Mondelez: Company Raises Guidance After Strong Q2, Plots Clif Bar Expansion
Global food conglomerate Mondelez International beat analyst expectations and raised its growth outlook for the year in its Q2 earnings report this week, announcing net revenue growth of 9.5%.
“Our second quarter and first half results were marked by strong top and bottom-line performance across all regions and categories, supporting the raising of our full-year revenue growth outlook,” said chairman and CEO Dirk Van de Put, in a statement. “Our chocolate and biscuit businesses continue to demonstrate strong volume growth and pricing resilience across both developed and emerging markets. These results combined with ongoing cost discipline, simplification and revenue growth management are delivering robust profit dollar growth and strong cash flow, enabling us to increase our dividend by 10 percent.”
The company announced organic net revenue growth of 13.1% with a volume/mix of 5.1% in the quarter. Diluted EPS was $0.54, down 28.9%, while adjusted EPS was up 9.1% to $0.67 on a constant-currency basis. Year-to-date cash provided by operating activities was $2 billion, up by about $200 million from the prior year. Free cash flow was $1.6 billion, up around $200 million.
Organic net revenue growth outlook for the full year was increased to 8%.
The results outperformed analyst expectations, with investment bank Morgan Stanley noting the updated guidance was conservative as the Q2 topline growth results “puts it on track to overdeliver” for 2022.
“[Mondelez’s] organic sales growth underscores its strong category and market share momentum, supported by the positive strategic changes the company has made over the last several years,” the report stated. “In addition, [Mondelez] is benefiting from strong consumer confidence in emerging markets and limited demand elasticity in developed markets (to date).”
During the call Van de Put detailed Mondelez’s plans to drive growth for Clif Bar, which the company agreed to acquire last month in a $2.9 billion deal. According to Van de Put, Clif reported around $800 million in annual sales last year and the acquisition is primed to take Mondelez from “a small bar business” to a more than $1 billion global snack bar player, buoyed by the acquisition of Perfect Snacks in 2019 and Grenade in 2021.

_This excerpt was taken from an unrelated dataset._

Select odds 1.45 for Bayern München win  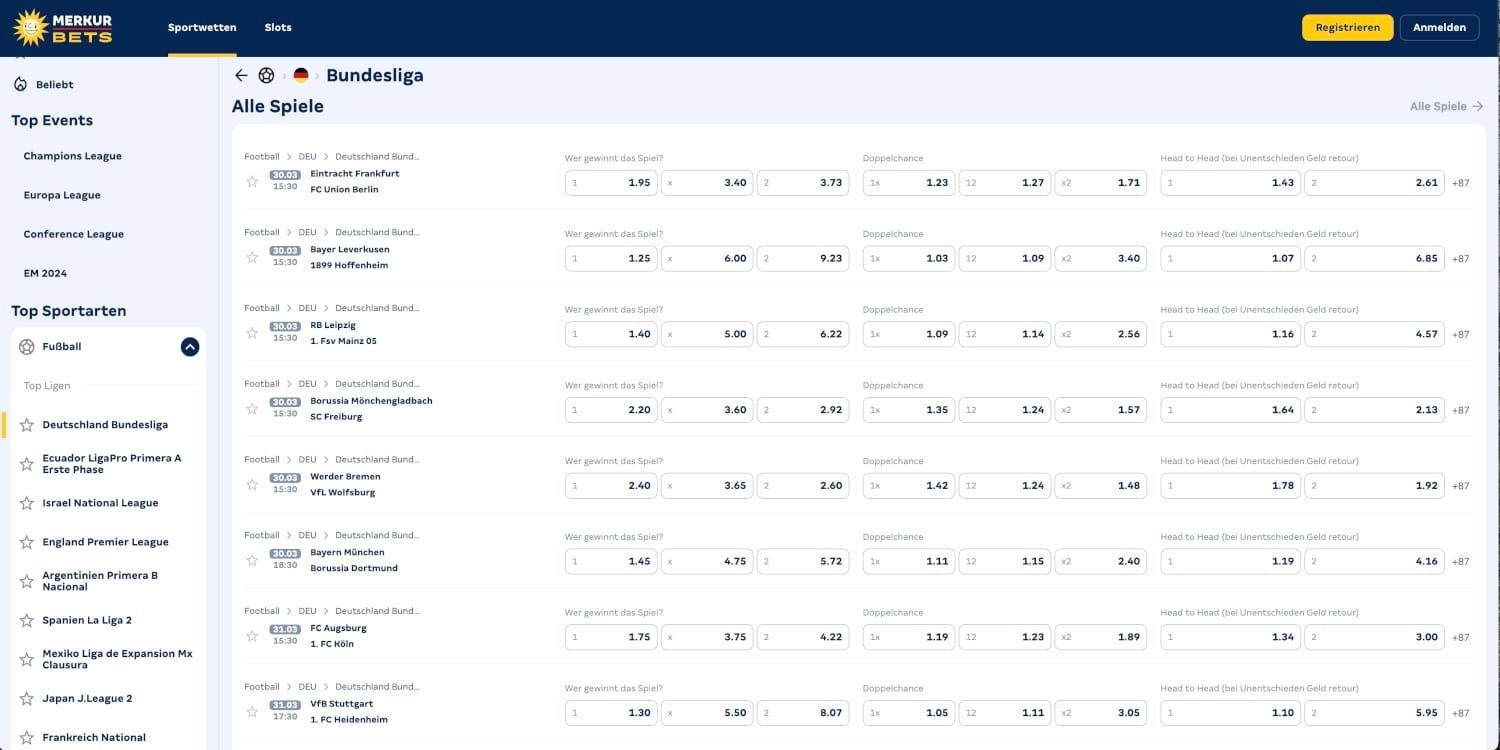(x=610, y=560)
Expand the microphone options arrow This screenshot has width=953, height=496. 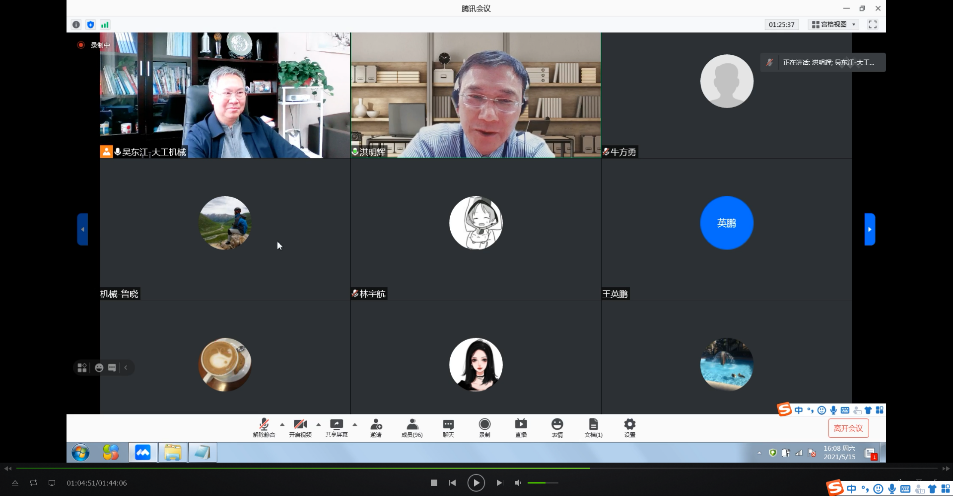click(x=281, y=424)
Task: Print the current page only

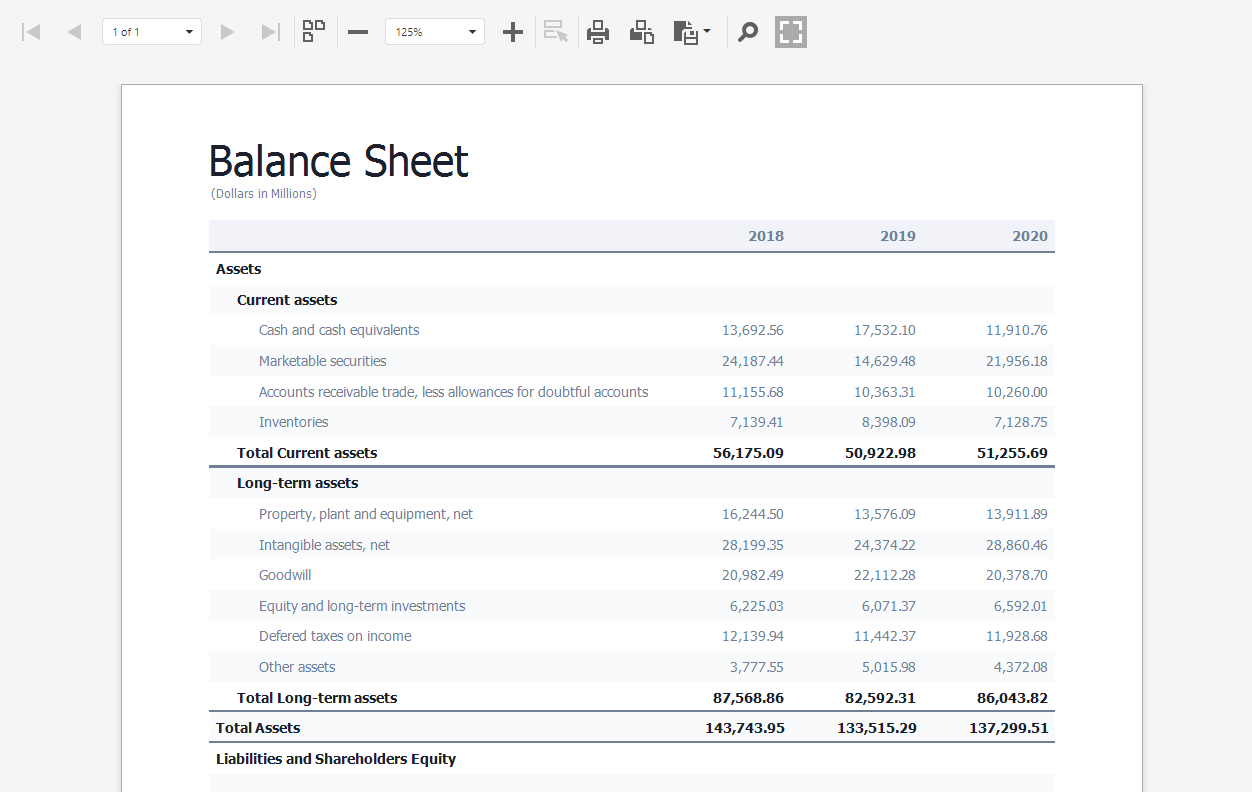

“The Clif Bar acquisition offers an opportunity for us to do business to our marketing expertise, operational excellence and financial discipline to create significant value,” he said during the call. “There are clear and substantial cost synergies, which include leveraging our experience with logistics and warehousing, reducing waste in existing and ties in marketing and advertising to optimize [advertising and consumer spend. In terms of growth, we see substantial opportunities to increase household penetration and distribution in alternative and e-commerce as well as existing outlets. “
Van de Put also emphasized a strong opportunity for international growth for the Clif business in the $16 billion global bar category. During the call’s Q&A portion, he noted that the Clif brand has sold well among all age demographics and Mondelez will aim to decrease input costs on the brand while improving distribution within existing channels. As well, he noted that the brand is still rebounding from a dip in sales during the pandemic but growth is now returning to pre-pandemic levels.
“We’re already seeing in the first two quarters of this year a much improved profitability for the [Clif] business,” he said. “So we feel that the business is completely coming back to normal, and then we can add on the many synergies that we see from our side. So the earn-out is another factor, probably, that’s important. We did see the possibility to add a significant earnout if we would go with a substantial top line acceleration and margin expansion. So we believe that as we would enter into that acceleration, our returns would even go up.”
Beyond Clif, Mondelez has continued to invest in strategic M&A, including its acquisitions of croissant and baked goods brand Chipita and Mexican brand Ricolino. Van de Put said that since 2018 the company has “completed or announced” nine acquisitions that have added more than $2.8 billion in annual revenue to the company.